Мужчина снова посмотрел на экран. Его лицо было совершенно бесстрастно. Он интенсивно читал. Служащие сновали вокруг них подобно рыбам в воде, она уголком глаза скосилась на них.
Они проживали здесь всю свою жизнь. Приходили сюда каждый день и сидели с утра до позднего вечера. Перекладывали с места на место свои бумажки, клацали по клавишам, и только на пороге ночи спускались в метро и ехали домой в квартиры где-то в пригороде и смотрели телевизор, пожалуй положив ноги на диван, поскольку они дьявольски болели после постоянной ходьбы по твердому полу банка. Их не требовалось похищать, они уже получили свой пожизненный приговор, оказались в плену условностей и надежд…
– Итак, у нас есть «Кредит для организации досуга», – сказал банковский служащий. – До 300 тысяч крон, и решение о его выдаче мы принимаем в течение двадцати четырех часов. Это, наверное, подходит лучше всего, если ты собираешься купить машину, например, или, пожалуй, прогулочный катер. Тогда ты сможешь использовать свою покупку в качестве залога, и процент устанавливается нами индивидуально для каждого в твоей банковской конторе. Ты заполняешь ходатайство, мы проверяем твою кредитную историю, ты и продавец подписываете договор на автомобиль и катер, или какой-то там еще может быть объект, и продавец, когда получает деньги, отправляет оформленные бумаги к нам в офис…
Аннике показалось, что стены повалились внутрь и соединились вокруг нее, а она начала проваливаться куда-то в темную пустоту. Она отхлебнула немного воды – та имела вкус денег и плесени, но не помогла, и Анника все падала и падала.
– И потом у нас еще есть «Быстрый кредит», до 150 тысяч без залога…
– Извини, – сказала она и поднялась так резко, что стул со скрежетом отъехал назад, – извини, но мне надо тщательно все обдумать, спасибо, извини…

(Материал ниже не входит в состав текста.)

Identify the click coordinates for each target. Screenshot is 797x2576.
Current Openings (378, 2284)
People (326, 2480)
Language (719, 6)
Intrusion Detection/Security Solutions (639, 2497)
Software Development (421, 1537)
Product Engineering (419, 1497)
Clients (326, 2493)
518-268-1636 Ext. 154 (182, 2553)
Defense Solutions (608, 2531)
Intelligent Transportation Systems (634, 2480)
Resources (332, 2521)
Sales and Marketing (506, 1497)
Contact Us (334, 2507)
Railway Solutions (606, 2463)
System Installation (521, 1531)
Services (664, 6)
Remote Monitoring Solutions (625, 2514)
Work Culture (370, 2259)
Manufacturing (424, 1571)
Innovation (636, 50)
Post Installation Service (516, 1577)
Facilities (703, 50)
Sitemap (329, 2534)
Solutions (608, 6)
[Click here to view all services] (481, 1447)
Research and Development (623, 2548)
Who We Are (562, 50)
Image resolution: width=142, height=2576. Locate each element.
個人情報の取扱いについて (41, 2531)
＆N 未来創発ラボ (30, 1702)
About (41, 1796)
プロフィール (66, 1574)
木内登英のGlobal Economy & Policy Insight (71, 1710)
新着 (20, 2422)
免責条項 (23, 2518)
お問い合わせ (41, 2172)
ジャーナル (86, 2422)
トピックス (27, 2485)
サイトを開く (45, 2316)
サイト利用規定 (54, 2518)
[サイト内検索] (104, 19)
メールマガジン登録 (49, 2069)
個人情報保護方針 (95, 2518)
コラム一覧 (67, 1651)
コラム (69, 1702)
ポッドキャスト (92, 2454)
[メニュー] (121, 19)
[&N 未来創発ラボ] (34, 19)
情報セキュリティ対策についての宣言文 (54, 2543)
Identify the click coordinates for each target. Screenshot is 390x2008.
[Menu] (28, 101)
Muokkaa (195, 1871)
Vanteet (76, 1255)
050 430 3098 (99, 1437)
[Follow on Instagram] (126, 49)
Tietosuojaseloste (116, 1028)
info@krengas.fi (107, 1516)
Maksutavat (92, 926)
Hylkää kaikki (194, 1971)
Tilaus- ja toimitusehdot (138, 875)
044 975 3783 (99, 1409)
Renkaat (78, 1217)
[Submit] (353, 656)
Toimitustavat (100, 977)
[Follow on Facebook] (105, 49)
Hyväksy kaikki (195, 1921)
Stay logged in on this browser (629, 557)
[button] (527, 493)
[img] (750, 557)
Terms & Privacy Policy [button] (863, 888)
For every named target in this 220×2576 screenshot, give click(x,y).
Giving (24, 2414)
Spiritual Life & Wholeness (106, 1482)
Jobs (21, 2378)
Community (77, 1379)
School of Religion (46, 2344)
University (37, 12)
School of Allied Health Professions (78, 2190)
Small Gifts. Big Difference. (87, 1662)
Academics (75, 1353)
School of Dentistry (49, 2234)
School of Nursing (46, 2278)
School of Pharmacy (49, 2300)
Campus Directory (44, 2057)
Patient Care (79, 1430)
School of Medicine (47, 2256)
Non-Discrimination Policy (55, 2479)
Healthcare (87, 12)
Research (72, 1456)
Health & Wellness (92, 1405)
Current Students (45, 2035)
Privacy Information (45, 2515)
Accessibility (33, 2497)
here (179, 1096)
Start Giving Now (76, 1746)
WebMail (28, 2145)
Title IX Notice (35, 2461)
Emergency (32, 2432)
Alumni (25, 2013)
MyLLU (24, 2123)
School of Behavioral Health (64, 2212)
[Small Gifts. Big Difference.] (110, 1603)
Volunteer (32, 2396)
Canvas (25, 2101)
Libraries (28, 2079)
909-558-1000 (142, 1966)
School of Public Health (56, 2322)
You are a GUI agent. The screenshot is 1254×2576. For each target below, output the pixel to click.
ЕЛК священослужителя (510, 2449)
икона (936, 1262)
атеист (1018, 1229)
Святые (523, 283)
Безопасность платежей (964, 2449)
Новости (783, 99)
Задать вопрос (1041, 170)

Мужчина приподнялся со своей стороны письменного стола и сказал что-то, но она уже выскочила из банка и оказалась на широком тротуаре, мимо которого на высокой скорости проносились машины, устремляясь от моста Барнхусбрун к площади Кунгсхольмсторг и от площади Фридхемсплан к Центральному вокзалу и Стокгольмскому Сити. Они спрятали и скрыли ее от всего мира своими ревущими моторами и визжащими тормозами, а она вдыхала их ледяные выхлопные газы и чувствовала, как земля перестает уходить у нее из-под ног.

 

Когда торговый центр «Консум» на углу Кунгсхольмсгатан – Шеелегатан только открыл свои двери, Анника просто пришла в восторг от уровня обслуживания и ассортимента. Ее мать ведь была кассиршей (ну да, она подменяла ее и подрабатывала порой) в «Консуме» в Хеллефорснесе, и Анника считала себя понимающей в розничной торговле, а «Консум Родхусет» казался просто гигантским магазином. Возможно, он даже претендовал на титул «Торгового учреждения года».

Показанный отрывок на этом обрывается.